INPUT MATERIAL:
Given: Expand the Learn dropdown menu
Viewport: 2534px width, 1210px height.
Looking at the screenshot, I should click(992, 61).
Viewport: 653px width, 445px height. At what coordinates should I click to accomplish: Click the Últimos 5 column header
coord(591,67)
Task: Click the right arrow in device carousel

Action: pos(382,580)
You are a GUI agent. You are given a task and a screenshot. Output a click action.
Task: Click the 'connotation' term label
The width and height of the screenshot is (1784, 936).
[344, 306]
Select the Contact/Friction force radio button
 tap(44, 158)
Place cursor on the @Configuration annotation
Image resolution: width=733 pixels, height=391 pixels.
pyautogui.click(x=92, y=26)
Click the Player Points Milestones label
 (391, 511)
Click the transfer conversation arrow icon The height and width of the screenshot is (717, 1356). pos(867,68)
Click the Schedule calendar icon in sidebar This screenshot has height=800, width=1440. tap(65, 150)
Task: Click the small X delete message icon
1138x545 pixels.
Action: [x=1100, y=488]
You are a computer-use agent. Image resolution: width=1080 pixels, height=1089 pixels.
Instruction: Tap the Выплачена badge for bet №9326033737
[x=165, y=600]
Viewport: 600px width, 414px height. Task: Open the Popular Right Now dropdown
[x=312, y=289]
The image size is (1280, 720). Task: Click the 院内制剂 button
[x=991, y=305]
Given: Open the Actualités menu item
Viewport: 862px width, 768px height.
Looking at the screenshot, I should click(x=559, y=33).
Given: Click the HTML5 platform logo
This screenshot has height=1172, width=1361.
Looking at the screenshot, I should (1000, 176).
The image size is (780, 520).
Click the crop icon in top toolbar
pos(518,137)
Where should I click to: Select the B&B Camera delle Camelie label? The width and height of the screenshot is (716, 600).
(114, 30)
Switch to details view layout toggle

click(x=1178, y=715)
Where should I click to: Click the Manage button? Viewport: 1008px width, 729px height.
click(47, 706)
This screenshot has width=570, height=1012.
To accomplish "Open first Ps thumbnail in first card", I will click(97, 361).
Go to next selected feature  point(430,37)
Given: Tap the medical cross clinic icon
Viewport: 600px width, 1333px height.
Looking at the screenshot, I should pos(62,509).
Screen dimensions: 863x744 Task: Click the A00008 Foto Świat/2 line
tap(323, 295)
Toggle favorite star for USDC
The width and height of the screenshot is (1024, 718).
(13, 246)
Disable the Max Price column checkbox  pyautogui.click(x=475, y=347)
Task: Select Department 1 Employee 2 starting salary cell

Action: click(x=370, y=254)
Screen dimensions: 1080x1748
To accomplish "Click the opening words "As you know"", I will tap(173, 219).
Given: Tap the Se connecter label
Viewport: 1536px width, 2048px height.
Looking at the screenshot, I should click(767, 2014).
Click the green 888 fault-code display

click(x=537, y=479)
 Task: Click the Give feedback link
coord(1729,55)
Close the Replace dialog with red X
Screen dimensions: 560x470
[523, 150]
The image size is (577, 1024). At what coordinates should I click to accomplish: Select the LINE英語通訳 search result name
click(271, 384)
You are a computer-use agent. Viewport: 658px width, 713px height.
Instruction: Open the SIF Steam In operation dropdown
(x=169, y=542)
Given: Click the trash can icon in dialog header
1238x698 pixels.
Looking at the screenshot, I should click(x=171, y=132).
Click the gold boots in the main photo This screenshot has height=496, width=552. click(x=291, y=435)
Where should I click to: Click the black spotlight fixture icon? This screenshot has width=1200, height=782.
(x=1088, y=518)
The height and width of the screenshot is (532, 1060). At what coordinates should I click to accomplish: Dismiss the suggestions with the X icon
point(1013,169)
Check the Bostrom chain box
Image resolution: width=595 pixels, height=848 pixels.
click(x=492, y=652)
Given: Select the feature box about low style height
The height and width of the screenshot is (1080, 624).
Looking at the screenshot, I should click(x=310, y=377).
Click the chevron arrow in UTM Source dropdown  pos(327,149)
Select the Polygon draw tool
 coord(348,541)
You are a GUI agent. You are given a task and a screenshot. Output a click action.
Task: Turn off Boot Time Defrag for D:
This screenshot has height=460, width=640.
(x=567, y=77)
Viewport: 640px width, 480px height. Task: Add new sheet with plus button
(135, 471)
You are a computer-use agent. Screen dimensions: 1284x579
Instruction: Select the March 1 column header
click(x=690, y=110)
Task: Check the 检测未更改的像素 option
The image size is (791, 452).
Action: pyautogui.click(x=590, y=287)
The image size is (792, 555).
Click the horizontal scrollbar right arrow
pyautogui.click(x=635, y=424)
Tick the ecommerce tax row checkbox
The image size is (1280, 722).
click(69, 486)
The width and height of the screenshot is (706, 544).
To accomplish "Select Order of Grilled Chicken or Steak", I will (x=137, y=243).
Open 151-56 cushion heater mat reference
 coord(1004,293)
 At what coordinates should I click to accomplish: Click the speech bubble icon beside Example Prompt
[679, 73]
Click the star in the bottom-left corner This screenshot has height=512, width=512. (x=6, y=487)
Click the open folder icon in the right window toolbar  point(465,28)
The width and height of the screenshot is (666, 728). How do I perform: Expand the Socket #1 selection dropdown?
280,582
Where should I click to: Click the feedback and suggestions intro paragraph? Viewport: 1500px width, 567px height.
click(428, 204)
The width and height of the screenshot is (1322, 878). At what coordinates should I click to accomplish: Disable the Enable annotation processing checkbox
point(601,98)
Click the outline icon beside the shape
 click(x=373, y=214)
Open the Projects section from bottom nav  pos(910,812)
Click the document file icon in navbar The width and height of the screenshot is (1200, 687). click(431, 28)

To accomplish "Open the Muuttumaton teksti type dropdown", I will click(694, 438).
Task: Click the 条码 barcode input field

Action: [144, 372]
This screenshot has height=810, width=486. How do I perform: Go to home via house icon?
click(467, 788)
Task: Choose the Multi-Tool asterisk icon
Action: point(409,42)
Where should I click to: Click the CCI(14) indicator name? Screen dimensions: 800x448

TASK PROMPT: Go through the material and copy out every line with "menu" in it.

ANSWER BELOW:
Given: Expand the Learn dropdown menu
Given: Open the Actualités menu item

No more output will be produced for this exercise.